### Exercise 2.

**One Fuchs and van de Graaf inequality.**

- Show that for two pure
*qubit*states \(\psi\) and \(\phi\), we have that \[ D(\psi,\phi) = \sqrt{1 - F(\psi,\phi)^2}. \] where \(D\) is the trace distance, and \(F\) the fidelity, defined in the lectures. - Using this, show that for any two mixed qubit states \(\rho\) and \(\sigma\), \[ D(\rho,\sigma) \leq \sqrt{1- F(\rho,\sigma)^2}. \]

- For two pure states, we have \(F(\psi, \phi) = |\langle \psi|\phi \rangle|\).

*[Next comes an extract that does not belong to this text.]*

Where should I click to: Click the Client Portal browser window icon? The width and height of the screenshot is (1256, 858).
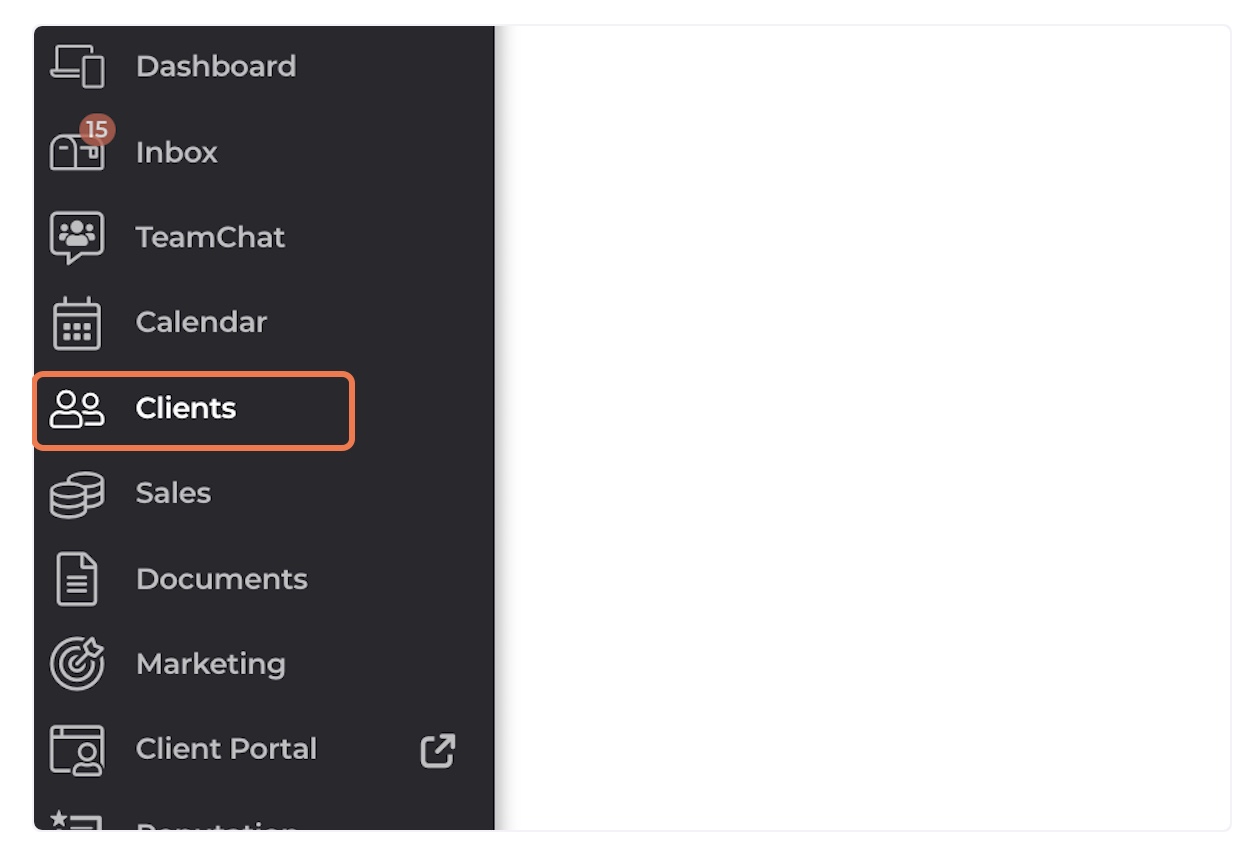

We may write \[
| \phi \rangle = \cos (\theta) | \psi \rangle + \sin(\theta) | \psi^\perp \rangle
\](1) for some vector \(| \psi^\perp \rangle\) orthogonal to \(| \psi \rangle\). In these terms, \(F(\psi, \phi) = |\cos \theta|\). To calculate the trace distance, we want to simplify the form of \(\psi - \phi = | \psi \rangle\langle \psi | -| \phi \rangle\langle \phi |\). Using (1), we find \[
\phi = \cos^2(\theta)\, \psi + \sin (\theta)\cos(\theta) | \psi^\perp \rangle\langle \psi | + \cos (\theta)\sin(\theta) | \psi \rangle\langle \psi^\perp | + \sin^2 (\theta) \, \psi^\perp.
\] In the basis \(\{| \psi \rangle,| \psi^\perp \rangle\}\), we find \[
\psi - \phi = \begin{pmatrix} 1 -\cos^2(\theta) & - \sin (\theta)\cos (\theta) \\ - \sin(\theta)\cos(\theta) & - \sin^2(\theta)\end{pmatrix}
\] which has eigenvalues \(\pm |\sin\theta|\). Thus, \[
\frac{1}{2}\|\psi - \phi\|_1 = |\sin\theta|.
\] Since \(\sqrt{1- \cos^2(\theta)} = |\sin\theta|\), we therefore have \[
D(\psi,\phi) = \sqrt{1- \cos^2(\theta)} = \sqrt{1- F(\psi,\phi)^2}.
\]
**Remark.**In fact, this proof holds for qudits. - Let \(\rho = \rho_A\) have purification \(\phi_{AR}\) and \(\sigma = \sigma_A\) have purification \(\psi_{AR}\) such that \[ F(\rho_A,\sigma_A) = |\langle \phi_{AR}|\psi_{AR} \rangle| \] using Uhlmann’s theorem. Then \[ \frac{1}{2}\|\psi_{AR} - \phi_{AR}\|_1 = \sqrt{1 - F(\psi_{AR},\phi_{AR})} = \sqrt{1 - F(\rho_A,\sigma_A)}. \](2) Since the partial trace is a linear CPTP map, and therefore a quantum operation, we may use the monotonicity of the trace distance under quantum operations to find \[ \frac{1}{2}\|\psi_{AR} -\phi_{AR}\|_1 \geq \frac{1}{2}\|\rho_A-\sigma_A\|_1 \] which concludes the proof by (2).